Spatiotemporal characterization of disease-associated neurons in the Entorhinal Cortex-Hippocampal Circuit during AD progression

The entorhinal cortex (EC)-hippocampal (HPC) circuit is particularly vulnerable to Alzheimer’s disease (AD) pathology, yet the underlying molecular mechanisms remain unclear. By employing the high-depth sequencing strategy Smart-seq2, we tracked gene expression changes across various neuron types within this circuit at different stages of AD pathology. We observed a decrease in the extent of gene expression changes in AD versus wild-type (WT) mice as the disease advanced.

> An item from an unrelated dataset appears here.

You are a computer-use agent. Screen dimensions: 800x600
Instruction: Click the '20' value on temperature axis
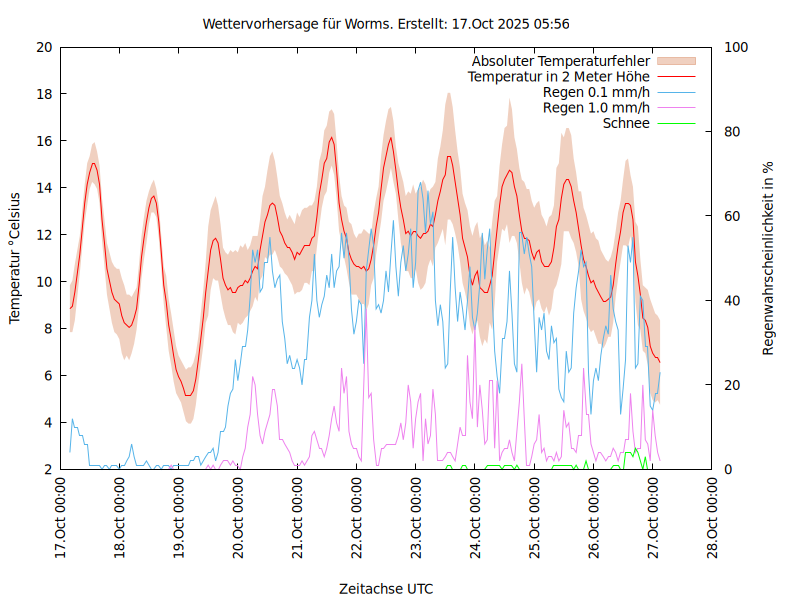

Functionally, we demonstrate that both mitochondrial and ribosomal pathways were increasingly activated, while neuronal pathways were inhibited with AD progression. Our findings indicate that the reduction of EC-stellate cells disrupts Meg3-mediated energy metabolism, contributing to energy dysfunction in AD. Additionally, we identified GFAP-positive neurons as a distinct population of disease-associated neurons, exhibiting a loss of neuronal-like characteristics, alongside the emergence of glia- and stem-like features. The number of GFAP-positive neurons increased with AD progression, a trend consistently observed in both AD model mice and AD patients. In summary, this study identifies and characterizes GFAP-positive neurons as a novel subtype of disease-associated neurons in AD pathology, providing insights into their potential role in disease progression.